◆ **WORK INSTRUCTIONS**:
Write out the whole listing exactly.

--- STUDY MATERIAL ---

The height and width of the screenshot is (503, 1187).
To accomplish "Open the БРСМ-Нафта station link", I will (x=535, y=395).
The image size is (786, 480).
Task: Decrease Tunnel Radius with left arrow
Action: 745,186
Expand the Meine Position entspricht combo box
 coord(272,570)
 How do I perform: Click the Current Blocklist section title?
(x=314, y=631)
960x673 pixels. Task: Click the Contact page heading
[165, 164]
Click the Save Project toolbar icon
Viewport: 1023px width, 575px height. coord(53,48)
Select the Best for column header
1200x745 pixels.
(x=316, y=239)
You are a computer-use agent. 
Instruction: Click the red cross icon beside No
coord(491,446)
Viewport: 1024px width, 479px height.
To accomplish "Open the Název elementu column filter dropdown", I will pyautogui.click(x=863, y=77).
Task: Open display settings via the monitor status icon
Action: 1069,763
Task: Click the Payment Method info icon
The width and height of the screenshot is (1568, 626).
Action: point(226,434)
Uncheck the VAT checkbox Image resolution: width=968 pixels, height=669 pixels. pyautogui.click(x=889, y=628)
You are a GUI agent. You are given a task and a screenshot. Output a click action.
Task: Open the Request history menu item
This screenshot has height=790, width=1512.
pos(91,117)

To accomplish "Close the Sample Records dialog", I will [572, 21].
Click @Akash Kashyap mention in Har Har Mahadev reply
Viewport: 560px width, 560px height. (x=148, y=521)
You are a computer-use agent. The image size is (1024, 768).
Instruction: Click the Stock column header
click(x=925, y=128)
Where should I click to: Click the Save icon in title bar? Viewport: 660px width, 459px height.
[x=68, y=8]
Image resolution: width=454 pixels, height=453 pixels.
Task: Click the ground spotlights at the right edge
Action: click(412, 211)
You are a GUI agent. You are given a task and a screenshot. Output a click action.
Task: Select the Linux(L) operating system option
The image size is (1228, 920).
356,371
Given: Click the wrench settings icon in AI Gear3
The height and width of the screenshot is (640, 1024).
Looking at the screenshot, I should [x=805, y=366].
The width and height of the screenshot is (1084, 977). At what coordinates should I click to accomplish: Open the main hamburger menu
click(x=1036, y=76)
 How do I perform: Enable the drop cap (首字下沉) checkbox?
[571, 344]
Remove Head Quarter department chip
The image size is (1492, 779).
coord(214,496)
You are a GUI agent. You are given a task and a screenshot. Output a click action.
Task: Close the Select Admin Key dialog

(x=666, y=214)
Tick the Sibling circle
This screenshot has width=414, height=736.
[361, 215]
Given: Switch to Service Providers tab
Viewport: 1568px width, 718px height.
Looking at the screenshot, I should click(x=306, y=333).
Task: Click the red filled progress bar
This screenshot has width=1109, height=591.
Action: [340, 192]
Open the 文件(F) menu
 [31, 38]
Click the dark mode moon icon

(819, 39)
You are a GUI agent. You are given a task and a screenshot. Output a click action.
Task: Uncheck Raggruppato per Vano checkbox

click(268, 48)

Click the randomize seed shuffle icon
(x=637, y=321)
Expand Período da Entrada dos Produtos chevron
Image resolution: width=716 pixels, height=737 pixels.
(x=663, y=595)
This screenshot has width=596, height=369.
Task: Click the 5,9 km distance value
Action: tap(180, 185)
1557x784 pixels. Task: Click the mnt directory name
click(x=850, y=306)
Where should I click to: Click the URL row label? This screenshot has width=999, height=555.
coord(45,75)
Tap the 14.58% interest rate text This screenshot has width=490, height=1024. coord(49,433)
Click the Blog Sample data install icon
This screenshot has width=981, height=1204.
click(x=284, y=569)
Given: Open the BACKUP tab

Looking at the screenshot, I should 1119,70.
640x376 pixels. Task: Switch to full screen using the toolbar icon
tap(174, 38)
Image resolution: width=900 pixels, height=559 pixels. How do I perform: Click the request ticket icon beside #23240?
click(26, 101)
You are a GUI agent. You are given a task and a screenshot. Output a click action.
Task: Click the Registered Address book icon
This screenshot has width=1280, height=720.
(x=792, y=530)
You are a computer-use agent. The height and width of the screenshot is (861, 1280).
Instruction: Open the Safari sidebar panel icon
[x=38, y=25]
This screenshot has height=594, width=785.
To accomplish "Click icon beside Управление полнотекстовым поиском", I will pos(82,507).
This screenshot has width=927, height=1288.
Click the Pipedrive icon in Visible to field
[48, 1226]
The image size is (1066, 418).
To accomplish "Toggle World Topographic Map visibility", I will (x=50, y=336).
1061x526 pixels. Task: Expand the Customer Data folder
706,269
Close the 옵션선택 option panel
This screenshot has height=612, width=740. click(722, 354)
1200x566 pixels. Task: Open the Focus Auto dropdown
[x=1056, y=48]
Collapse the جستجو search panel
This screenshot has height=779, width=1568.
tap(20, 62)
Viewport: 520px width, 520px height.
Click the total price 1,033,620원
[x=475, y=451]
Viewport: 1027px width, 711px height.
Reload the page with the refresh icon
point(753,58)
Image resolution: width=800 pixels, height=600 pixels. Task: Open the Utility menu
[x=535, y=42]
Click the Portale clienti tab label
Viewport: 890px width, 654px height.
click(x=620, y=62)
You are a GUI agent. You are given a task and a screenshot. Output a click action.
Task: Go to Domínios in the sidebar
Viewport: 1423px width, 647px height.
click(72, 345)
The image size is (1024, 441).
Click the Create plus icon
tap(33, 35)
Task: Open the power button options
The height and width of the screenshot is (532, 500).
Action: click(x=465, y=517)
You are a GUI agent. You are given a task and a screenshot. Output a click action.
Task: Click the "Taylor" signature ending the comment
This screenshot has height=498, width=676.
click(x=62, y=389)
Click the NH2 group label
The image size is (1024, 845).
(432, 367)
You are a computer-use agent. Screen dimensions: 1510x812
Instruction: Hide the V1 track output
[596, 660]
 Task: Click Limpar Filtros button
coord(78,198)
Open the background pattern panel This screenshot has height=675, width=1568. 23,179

---

◆ **TASK RESPONSE**:
The height and width of the screenshot is (503, 1187).
To accomplish "Open the БРСМ-Нафта station link", I will (x=535, y=395).
The image size is (786, 480).
Task: Decrease Tunnel Radius with left arrow
Action: 745,186
Expand the Meine Position entspricht combo box
 coord(272,570)
 How do I perform: Click the Current Blocklist section title?
(x=314, y=631)
960x673 pixels. Task: Click the Contact page heading
[165, 164]
Click the Save Project toolbar icon
Viewport: 1023px width, 575px height. coord(53,48)
Select the Best for column header
1200x745 pixels.
(x=316, y=239)
You are a computer-use agent. 
Instruction: Click the red cross icon beside No
coord(491,446)
Viewport: 1024px width, 479px height.
To accomplish "Open the Název elementu column filter dropdown", I will pyautogui.click(x=863, y=77).
Task: Open display settings via the monitor status icon
Action: 1069,763
Task: Click the Payment Method info icon
The width and height of the screenshot is (1568, 626).
Action: point(226,434)
Uncheck the VAT checkbox Image resolution: width=968 pixels, height=669 pixels. pyautogui.click(x=889, y=628)
You are a GUI agent. You are given a task and a screenshot. Output a click action.
Task: Open the Request history menu item
This screenshot has height=790, width=1512.
pos(91,117)

To accomplish "Close the Sample Records dialog", I will [572, 21].
Click @Akash Kashyap mention in Har Har Mahadev reply
Viewport: 560px width, 560px height. (x=148, y=521)
You are a computer-use agent. The image size is (1024, 768).
Instruction: Click the Stock column header
click(x=925, y=128)
Where should I click to: Click the Save icon in title bar? Viewport: 660px width, 459px height.
[x=68, y=8]
Image resolution: width=454 pixels, height=453 pixels.
Task: Click the ground spotlights at the right edge
Action: click(412, 211)
You are a GUI agent. You are given a task and a screenshot. Output a click action.
Task: Select the Linux(L) operating system option
The image size is (1228, 920).
356,371
Given: Click the wrench settings icon in AI Gear3
The height and width of the screenshot is (640, 1024).
Looking at the screenshot, I should [x=805, y=366].
The width and height of the screenshot is (1084, 977). At what coordinates should I click to accomplish: Open the main hamburger menu
click(x=1036, y=76)
 How do I perform: Enable the drop cap (首字下沉) checkbox?
[571, 344]
Remove Head Quarter department chip
The image size is (1492, 779).
coord(214,496)
You are a GUI agent. You are given a task and a screenshot. Output a click action.
Task: Close the Select Admin Key dialog

(x=666, y=214)
Tick the Sibling circle
This screenshot has width=414, height=736.
[361, 215]
Given: Switch to Service Providers tab
Viewport: 1568px width, 718px height.
Looking at the screenshot, I should click(x=306, y=333).
Task: Click the red filled progress bar
This screenshot has width=1109, height=591.
Action: [340, 192]
Open the 文件(F) menu
 [31, 38]
Click the dark mode moon icon

(819, 39)
You are a GUI agent. You are given a task and a screenshot. Output a click action.
Task: Uncheck Raggruppato per Vano checkbox

click(268, 48)

Click the randomize seed shuffle icon
(x=637, y=321)
Expand Período da Entrada dos Produtos chevron
Image resolution: width=716 pixels, height=737 pixels.
(x=663, y=595)
This screenshot has width=596, height=369.
Task: Click the 5,9 km distance value
Action: tap(180, 185)
1557x784 pixels. Task: Click the mnt directory name
click(x=850, y=306)
Where should I click to: Click the URL row label? This screenshot has width=999, height=555.
coord(45,75)
Tap the 14.58% interest rate text This screenshot has width=490, height=1024. coord(49,433)
Click the Blog Sample data install icon
This screenshot has width=981, height=1204.
click(x=284, y=569)
Given: Open the BACKUP tab

Looking at the screenshot, I should 1119,70.
640x376 pixels. Task: Switch to full screen using the toolbar icon
tap(174, 38)
Image resolution: width=900 pixels, height=559 pixels. How do I perform: Click the request ticket icon beside #23240?
click(26, 101)
You are a GUI agent. You are given a task and a screenshot. Output a click action.
Task: Click the Registered Address book icon
This screenshot has width=1280, height=720.
(x=792, y=530)
You are a computer-use agent. The height and width of the screenshot is (861, 1280).
Instruction: Open the Safari sidebar panel icon
[x=38, y=25]
This screenshot has height=594, width=785.
To accomplish "Click icon beside Управление полнотекстовым поиском", I will pos(82,507).
This screenshot has width=927, height=1288.
Click the Pipedrive icon in Visible to field
[48, 1226]
The image size is (1066, 418).
To accomplish "Toggle World Topographic Map visibility", I will (x=50, y=336).
1061x526 pixels. Task: Expand the Customer Data folder
706,269
Close the 옵션선택 option panel
This screenshot has height=612, width=740. click(722, 354)
1200x566 pixels. Task: Open the Focus Auto dropdown
[x=1056, y=48]
Collapse the جستجو search panel
This screenshot has height=779, width=1568.
tap(20, 62)
Viewport: 520px width, 520px height.
Click the total price 1,033,620원
[x=475, y=451]
Viewport: 1027px width, 711px height.
Reload the page with the refresh icon
point(753,58)
Image resolution: width=800 pixels, height=600 pixels. Task: Open the Utility menu
[x=535, y=42]
Click the Portale clienti tab label
Viewport: 890px width, 654px height.
click(x=620, y=62)
You are a GUI agent. You are given a task and a screenshot. Output a click action.
Task: Go to Domínios in the sidebar
Viewport: 1423px width, 647px height.
click(72, 345)
The image size is (1024, 441).
Click the Create plus icon
tap(33, 35)
Task: Open the power button options
The height and width of the screenshot is (532, 500).
Action: click(x=465, y=517)
You are a GUI agent. You are given a task and a screenshot. Output a click action.
Task: Click the "Taylor" signature ending the comment
This screenshot has height=498, width=676.
click(x=62, y=389)
Click the NH2 group label
The image size is (1024, 845).
(432, 367)
You are a computer-use agent. Screen dimensions: 1510x812
Instruction: Hide the V1 track output
[596, 660]
 Task: Click Limpar Filtros button
coord(78,198)
Open the background pattern panel This screenshot has height=675, width=1568. 23,179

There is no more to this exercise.